CNN's Ebonne Ruffins recently spoke with St. Denis about how he and his group are helping people with disabilities benefit from athletics.
Ebonne Ruffins: Why did you start including athletics in your group's efforts?
Richard St. Denis: The first year, I came down to Mexico and gave a bunch of wheelchairs away, but not everybody used them. Some just sat in their wheelchairs, and they didn't know what to do with them. So I would teach them how to push them.
But I realized they needed a lot more then just learning how to push their wheelchairs. So we started teaching them how to do wheelies, how to get around in grass, rough terrain. And then I started teaching them how to play sports: basketball and tennis, mainly.
We wanted for them to be more active, to think of the wheelchair as not just something to sit in but something that would make their life better.
Ruffins: How does the sports element of your program work?
St. Denis: We meet every Saturday morning to play tennis, and we have camps during the summer where able-bodied people and people with disabilities from the U.S. and Mexico participate in a number of sports tournaments. That's always a lot of fun. They meet new friends, and they compete against each other.

RECORD EXCERPTS:
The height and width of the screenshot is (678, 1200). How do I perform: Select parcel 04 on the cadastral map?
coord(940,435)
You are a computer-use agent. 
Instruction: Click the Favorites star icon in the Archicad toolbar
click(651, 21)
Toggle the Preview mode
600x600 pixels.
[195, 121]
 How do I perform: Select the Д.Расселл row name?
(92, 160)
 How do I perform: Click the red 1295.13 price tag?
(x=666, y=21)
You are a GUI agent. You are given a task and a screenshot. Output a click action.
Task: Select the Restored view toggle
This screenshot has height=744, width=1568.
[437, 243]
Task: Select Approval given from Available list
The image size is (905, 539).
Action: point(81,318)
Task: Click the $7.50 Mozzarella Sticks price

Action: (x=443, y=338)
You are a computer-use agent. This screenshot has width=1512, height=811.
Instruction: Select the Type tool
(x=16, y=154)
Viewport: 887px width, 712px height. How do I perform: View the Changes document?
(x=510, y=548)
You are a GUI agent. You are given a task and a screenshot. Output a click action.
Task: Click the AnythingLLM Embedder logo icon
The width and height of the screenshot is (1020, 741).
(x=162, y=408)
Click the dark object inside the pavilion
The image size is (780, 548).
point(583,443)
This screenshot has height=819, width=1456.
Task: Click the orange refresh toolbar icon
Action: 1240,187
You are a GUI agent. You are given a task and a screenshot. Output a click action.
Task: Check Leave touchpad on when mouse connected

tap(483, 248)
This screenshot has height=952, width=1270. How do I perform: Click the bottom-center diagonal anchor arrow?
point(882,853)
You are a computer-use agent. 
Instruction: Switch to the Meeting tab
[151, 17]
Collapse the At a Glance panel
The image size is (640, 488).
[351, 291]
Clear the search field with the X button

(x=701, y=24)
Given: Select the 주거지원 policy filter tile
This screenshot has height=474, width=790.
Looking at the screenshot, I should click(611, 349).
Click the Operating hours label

WRITTEN TASKS:
1) According to the interview, how often does the group meet to play tennis?
2) For each statement, answer yes or no based on the interview, and quote the words that decide it: (a) In his first year, St. Denis gave away wheelchairs in Mexico. (b) Everyone who got a wheelchair used it. (c) Only people with disabilities take part in the summer camps.
3) Turn the paragraph of the interview that begins "But I realized they needed" into a short list that keeps its main facts.

THE REPLIES:
1) Every Saturday morning.

2)
(a) Yes: "The first year, I came down to Mexico and gave a bunch of wheelchairs away"
(b) No: "but not everybody used them"
(c) No: "where able-bodied people and people with disabilities from the U.S. and Mexico participate"

3)
- Learning to push a wheelchair was not enough.
- The group began teaching wheelies.
- It taught how to get around in grass and on rough terrain.
- It taught sports, mainly basketball and tennis.